El objetivo es, en estos tiempos, desarrollar una multiplicidad de capacidades que permita al individuo aprender a aprender de forma continua, saber «identificar» y «analizar» la situación a la que se enfrenta, «buscar» información a través de todas las herramientas —digitales y no digitales— a su alcance y más allá de un área del conocimiento concreta; «comprender», «contrastar», «investigar» y «evaluar» las conclusiones (con sentido crítico y ético).




El aula ante los nuevos retos de la educación

👉 La organización: un espacio y un tiempo limitados y cerrados, estructurados en áreas de conocimiento.

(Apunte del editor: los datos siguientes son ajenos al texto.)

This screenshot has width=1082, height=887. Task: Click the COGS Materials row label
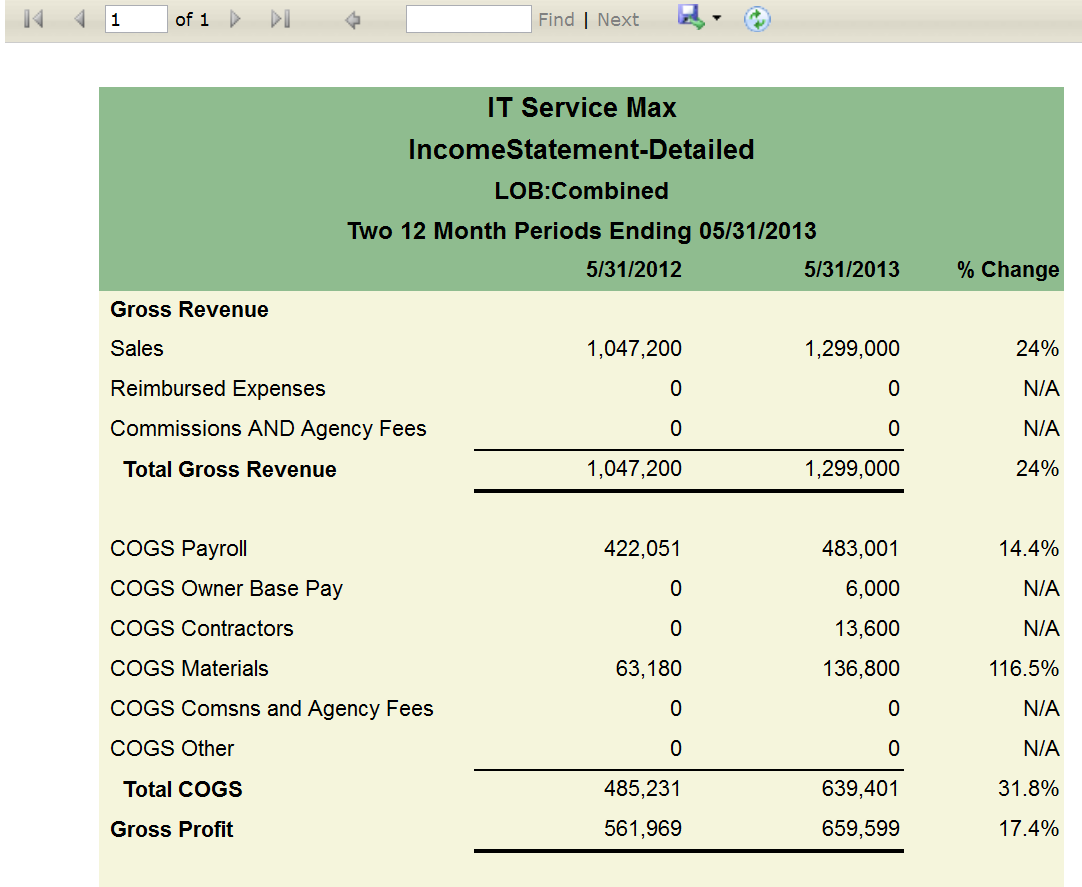tap(189, 669)
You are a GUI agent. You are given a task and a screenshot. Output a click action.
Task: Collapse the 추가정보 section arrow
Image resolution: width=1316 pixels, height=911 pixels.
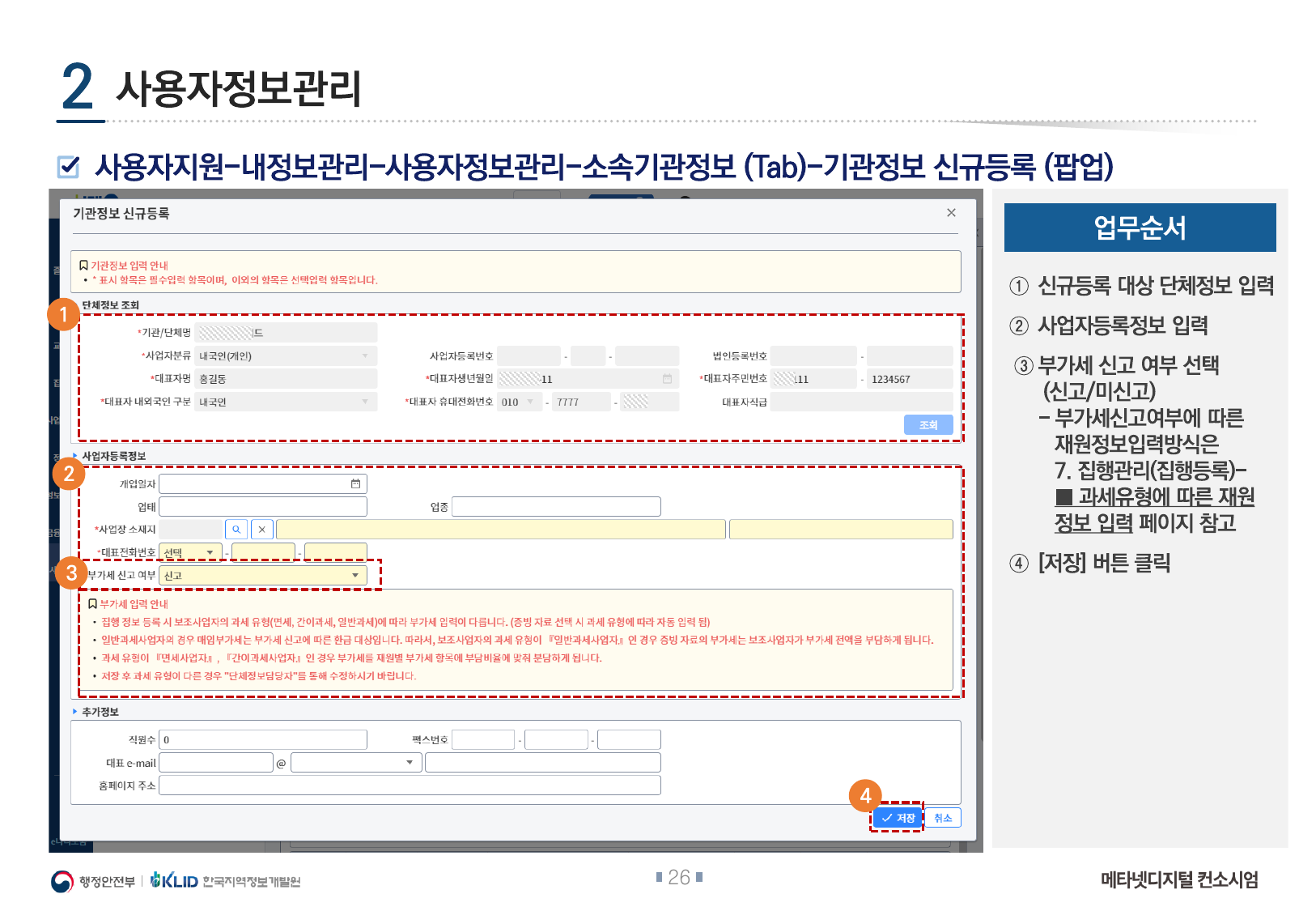click(x=75, y=712)
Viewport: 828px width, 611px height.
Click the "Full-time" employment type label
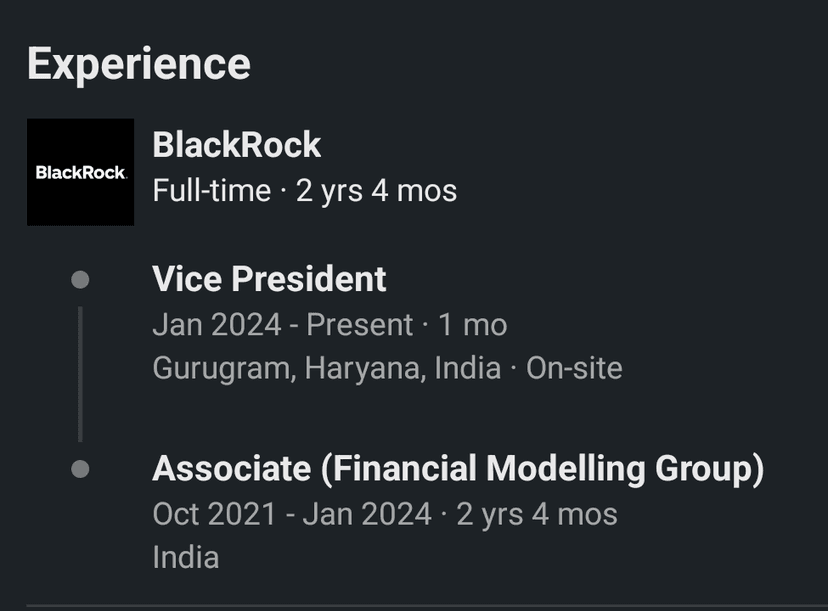pyautogui.click(x=211, y=190)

En contraste con la nece- sidad de saber aprender de forma continua, en cualquier momento y lugar, de forma directa o virtual, interdisciplinar, para aprender a afrontar situaciones próximas a la vida cotidiana.

👉 El conocimiento: unos contenidos establecidos, organizados y presentados en unidades en los libros de texto temáticos, verbalizados y adaptados por parte del profesor para ser asimilados por los alumnos. En oposición con la necesidad de aprender a buscar y procesar la información y los datos, contrastar, investigar, analizar, sacar las propias conclusiones con el uso de distintas fuentes.

👉 La tecnología: dispositivos usados para la presentación de recursos como «objetos de contenido», textuales básicamente10, impresos y/o digitales que ilustran los conceptos como objetos de aprendizaje cerrados. 

👉 La interacción: un docente, que sabe y enseña de un área del conocimiento de modo uniforme a un grupo diverso de alumnos que aprende, en una comunicación básicamente unidireccional, planificada por el docente y jerarquizada (respondiendo al principio de «autoridad»).

👉 La metodología: de la explicación general del docente, la aproximación poco significativa, a los contenidos establecidos y disciplinares, objeto de estudio y de ejercitación individual para que, gracias a su memorización, se pueda evaluar su aprendizaje.

👉 La motivación: la evaluación por parte de la autoridad docente, con premios o castigos presentados en forma de notas. En contraposición con la necesidad de motivar, generar la «curiosidad» y dar sentido al aprendizaje para el alumno, promoviendo las capacidades de cada individuo.